What is required. Each line from the one containing "Given: Refresh the LLM Chat panel" through the final line of the records is to be repeated exactly, with no additions.

BEGIN Input records

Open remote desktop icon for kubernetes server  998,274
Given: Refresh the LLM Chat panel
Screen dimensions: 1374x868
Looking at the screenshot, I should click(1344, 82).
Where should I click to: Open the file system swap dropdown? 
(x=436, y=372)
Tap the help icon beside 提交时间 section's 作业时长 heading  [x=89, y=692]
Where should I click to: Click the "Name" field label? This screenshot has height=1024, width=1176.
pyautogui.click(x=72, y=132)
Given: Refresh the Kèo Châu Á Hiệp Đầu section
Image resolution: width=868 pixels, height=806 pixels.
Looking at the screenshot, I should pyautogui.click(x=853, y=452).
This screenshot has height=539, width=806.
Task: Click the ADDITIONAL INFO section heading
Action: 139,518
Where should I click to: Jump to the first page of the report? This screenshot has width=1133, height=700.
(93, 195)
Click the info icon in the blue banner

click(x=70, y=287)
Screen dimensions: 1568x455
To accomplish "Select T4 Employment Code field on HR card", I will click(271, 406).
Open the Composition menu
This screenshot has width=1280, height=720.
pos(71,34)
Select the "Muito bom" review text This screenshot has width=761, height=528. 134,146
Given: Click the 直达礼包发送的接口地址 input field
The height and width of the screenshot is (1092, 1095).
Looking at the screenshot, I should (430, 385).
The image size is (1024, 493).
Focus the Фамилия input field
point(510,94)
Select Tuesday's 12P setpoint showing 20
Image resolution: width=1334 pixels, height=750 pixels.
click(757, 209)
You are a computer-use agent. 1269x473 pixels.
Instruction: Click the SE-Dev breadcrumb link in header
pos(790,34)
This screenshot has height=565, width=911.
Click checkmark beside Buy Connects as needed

END Input records

Written answer.
Given: Refresh the LLM Chat panel
Screen dimensions: 1374x868
Looking at the screenshot, I should click(1344, 82).
Where should I click to: Open the file system swap dropdown? 
(x=436, y=372)
Tap the help icon beside 提交时间 section's 作业时长 heading  [x=89, y=692]
Where should I click to: Click the "Name" field label? This screenshot has height=1024, width=1176.
pyautogui.click(x=72, y=132)
Given: Refresh the Kèo Châu Á Hiệp Đầu section
Image resolution: width=868 pixels, height=806 pixels.
Looking at the screenshot, I should pyautogui.click(x=853, y=452).
This screenshot has height=539, width=806.
Task: Click the ADDITIONAL INFO section heading
Action: 139,518
Where should I click to: Jump to the first page of the report? This screenshot has width=1133, height=700.
(93, 195)
Click the info icon in the blue banner

click(x=70, y=287)
Screen dimensions: 1568x455
To accomplish "Select T4 Employment Code field on HR card", I will click(271, 406).
Open the Composition menu
This screenshot has width=1280, height=720.
pos(71,34)
Select the "Muito bom" review text This screenshot has width=761, height=528. 134,146
Given: Click the 直达礼包发送的接口地址 input field
The height and width of the screenshot is (1092, 1095).
Looking at the screenshot, I should (430, 385).
The image size is (1024, 493).
Focus the Фамилия input field
point(510,94)
Select Tuesday's 12P setpoint showing 20
Image resolution: width=1334 pixels, height=750 pixels.
click(757, 209)
You are a computer-use agent. 1269x473 pixels.
Instruction: Click the SE-Dev breadcrumb link in header
pos(790,34)
This screenshot has height=565, width=911.
Click checkmark beside Buy Connects as needed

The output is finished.